These days Nailsworth is visited in the summer by walkers. It holds a farmers' market every fourth Saturday in the month. Local events such as the market and the Nailsworth Festival are still announced by a town crier. Over the past decade the small town centre has been reinvigorated. Besides numerous restaurants and cafes, it now contains a number of shops, including bakers, a delicatessen with a fishmonger, a hardware store, butchers, craft shops, bookshops, art galleries and a gardening shop. Nailsworth is a Fairtrade Town and twinned with the French town of Lèves, with which it enjoys an exchange visit in alternate years.
St George's Church
Built on the higher ground at the centre of town, St George's was consecrated in November 1900. Before 1895, the Church of England had provided for Nailsworth through several neighbouring parishes. The new church, which today can seat 500, was designed in the Early English style by M. H. Medland of Gloucester.

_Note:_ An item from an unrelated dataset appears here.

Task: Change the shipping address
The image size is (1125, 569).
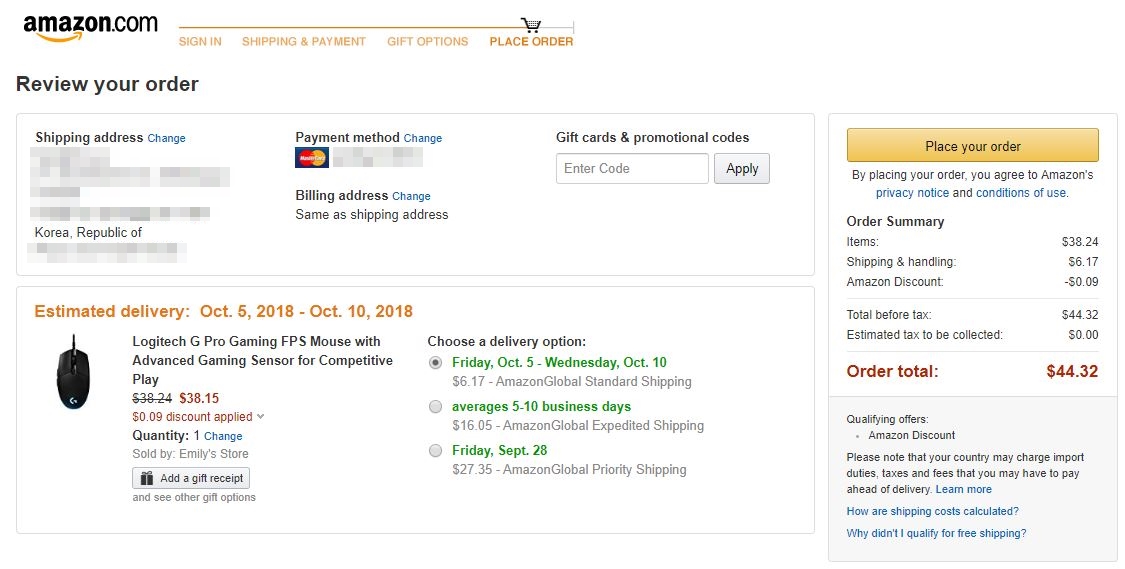Action: coord(166,139)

A lack of funds, however, meant that the church originally consisted only of a nave, aisles and south porch, without a chancel or tower. The large entrance was originally designed as a tower, but the elevated ground was considered too unstable to support the weight, resulting in the unusual porch. The clock tower was constructed on the steep grass bank by the church, known as the clock on stilts, before finding its final resting place some yards away, by the present-day Nailsworth roundabout. At that time it was hidden behind a shop that sold the hard-worked local mill wool. Those walking up the steps from Mortimer Gardens can still see two of what remains of the stilts which used to hold the clock. The chancel, Lady Chapel and vestries, dedicated to the memory of those who died in World War I, were added in 1939. A church tower was never added. In 1980 a large extension to the vestries was accomplished, turning them into a parish room. The church has no churchyard. Three of the stained-glass windows in the south aisle, depicting St Luke, St Paul and St Barnabas, are by Charles Eamer Kempe. Three others depict St Richard of Chichester, St George and St Martin of Tours. The other window is by Herbert Bryans and shows Anna the Prophetess The East window was designed by Peter Strong and was installed in 1977. On the west wall is a mural painted by Sir Oliver Heywood in 1985, showing community life in the town.

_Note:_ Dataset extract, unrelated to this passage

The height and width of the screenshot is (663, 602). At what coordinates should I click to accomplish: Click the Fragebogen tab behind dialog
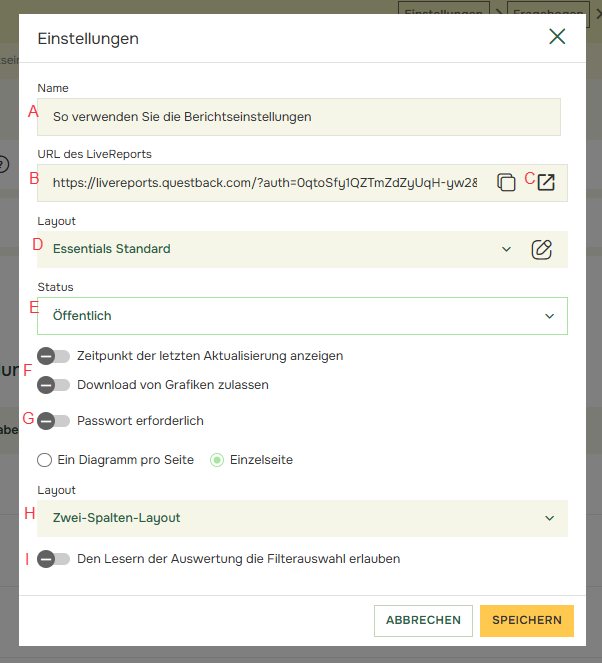549,8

Christ Church and Tabernacle Church
The Baptist chapel at Shortwood was rebuilt in 1837. In spite of the emigration of over 80 members to Adelaide between 1838 and 1840, the adult congregation was at least 1,000 in 1851. In 1864 a dispute over a new minister led to the secession of some members, who built their own chapel, opened in 1868, on Bristol Road; this was known as the Nailsworth Tabernacle Church. In 1910 the community rejoined the original Baptist church. In 1967 the Shortwood congregation united with the Forest Green Congregationalists to form a new church called Christ Church, Nailsworth. Services alternated for a few years with the Lower Forest Green Chapel, but the chapel on Newmarket Road, after modernisation, became the permanent place of worship in 1972. In that year Christ Church became a member of the new United Reformed Church, although retaining its links with the Baptist Union. It had a membership of 147 in 1973.
Governance
An electoral ward in the same name exists. This ward mainly covers Nailsworth but also stretches south to Horsley. The total population of the ward taken at the 2011 census was 6,614.